Because he made most of his flights over the northern Adriatic, many of his air-victories could not be confirmed. This accounts for his high number of unconfirmed air victories.

In 1916, Gottfried von Banfield was awarded the Große Militär-Verdienstmedaille mit Schwertern (Grand Military Merit Medal with Swords). The Military Merit Medal is often referred to as the “Signum Laudis” (“Sign of Praise” in Latin) after the inscription on the reverse of the medal. Founded on April 1, 1916, this honor was intended for the “highest especially praiseworthy recognition”. The medal was awarded only 30 times, with 28 of its recipients being general officers. The other two awards were to Gottfried von Banfield in 1916, and cryptologist, Hermann Pokorny in 1918.

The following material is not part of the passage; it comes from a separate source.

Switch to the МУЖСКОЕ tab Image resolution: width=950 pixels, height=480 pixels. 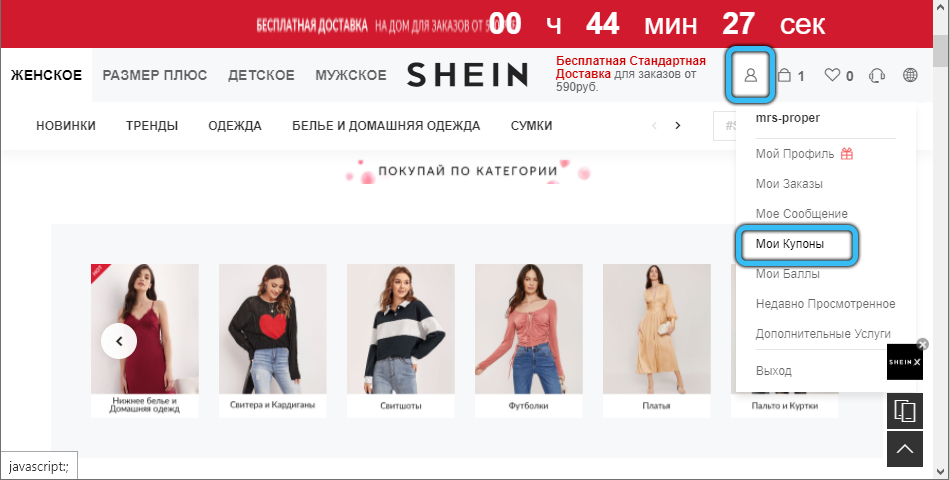tap(351, 75)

On August 17, 1917 Gottfried von Banfield was awarded the Ritterkreuz der Militär-Maria-Theresien-Orden (Knight’s Cross of the Military Order of Maria Theresa). Recipients of the order, who were not already members of the Austrian nobility, received the hereditary title of ‘Freiherr‘ (‘Baron’) to their family name. At the time of his death in 1986, Freiherr von Banfield was the last living Knight of the Military Order of Maria Theresa.

Swedish and Polish service

In 1609, Arthur Chichester, then Lord Deputy of Ireland, deported 1,300 former rebel Irish soldiers from Ulster to serve in the Protestant Swedish Army. However, under the influence of Catholic clergy, many of them deserted to Polish service.

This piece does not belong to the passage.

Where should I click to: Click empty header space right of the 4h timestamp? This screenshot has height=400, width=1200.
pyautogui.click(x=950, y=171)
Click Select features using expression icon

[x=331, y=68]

The Catholic Irish troops in Protestant Swedish service changed sides during a Battle of Klushino, against largely Catholic Poland. At the time, Poland was the only European country with statutory freedom of religion. The Irish then served in Polish service for several years during the Polish–Muscovite War (1605–1618), until their wages went unpaid.

End of the Wild Geese

Irish recruitment for continental armies declined sharply after it was made illegal in 1745. In practical terms this meant that recruiting within Ireland itself effectively ceased. Irishmen seeking employment in foreign armies had to make their own way to the Continent.

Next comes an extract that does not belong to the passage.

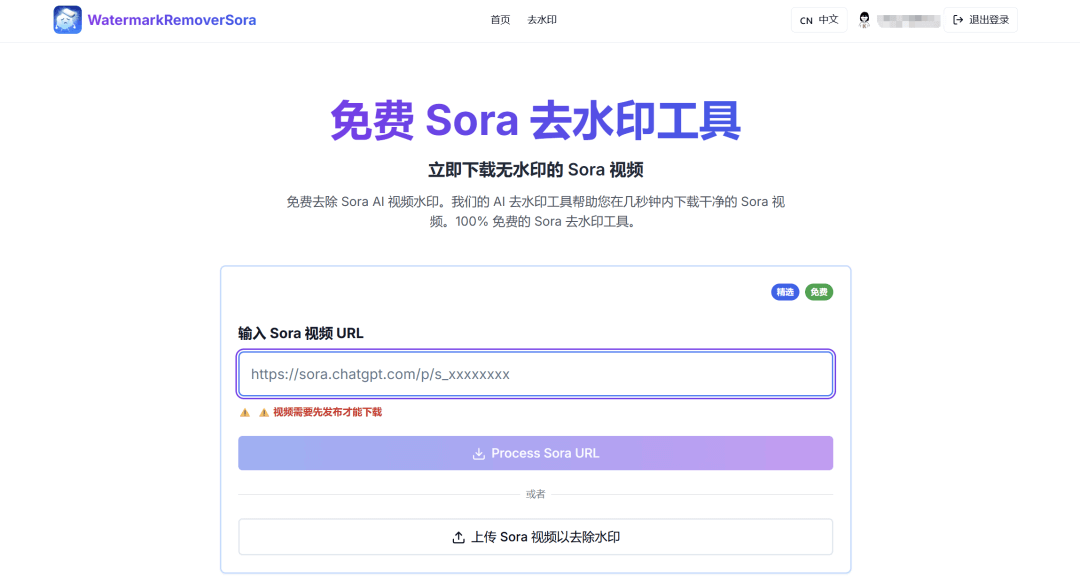Click the blue 精选 badge on the card

785,292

In 1732, Sir Charles Wogan indicated in a letter to Dean Swift that 120,000 Irishmen had been killed and wounded in foreign service “within these forty years”. Swift later replied:

“I cannot but highly esteem those gentlemen of Ireland who, with all the disadvantages of being exiles and strangers, have been able to distinguish themselves by their valor and conduct in so many parts of Europe, I think, above all other nations.”

During the late 1780s, there were three Irish regiments in France, and by the time of the Franco-Prussian War of 1870, a volunteer Irish medical unit, the Franco-Irish Ambulance Brigade, was serving with the French Army.

It was some time before the British armed forces began to tap into Irish Catholic manpower. In the late 18th century, the Penal Laws were gradually relaxed, and in the 1790s the laws prohibiting Catholics bearing arms were abolished.

Thereafter, the British began recruiting Irish regiments for the Crown Force, including for such units as the Connaught Rangers. Several more Irish-labelled units were created in the 19th century.

By 1914, there were nine Irish infantry regiments in the British Army :

Prince of Wales’s Leinster Regiment
Royal Dublin Fusiliers
Irish Guards
Royal Irish Regiment
Royal Inniskilling Fusiliers
Royal Irish Rifles
Royal Irish Fusiliers
Connaught Rangers
Royal Munster Fusiliers

With the creation of the Irish Free State in 1922, five of these regiments were disbanded, with most of the remainder undergoing a series of amalgamations between 1968 and 2006.

The United Kingdom still retains three Irish-named regiments: the Irish Guards, the Royal Irish Regiment, and the London Irish Rifles.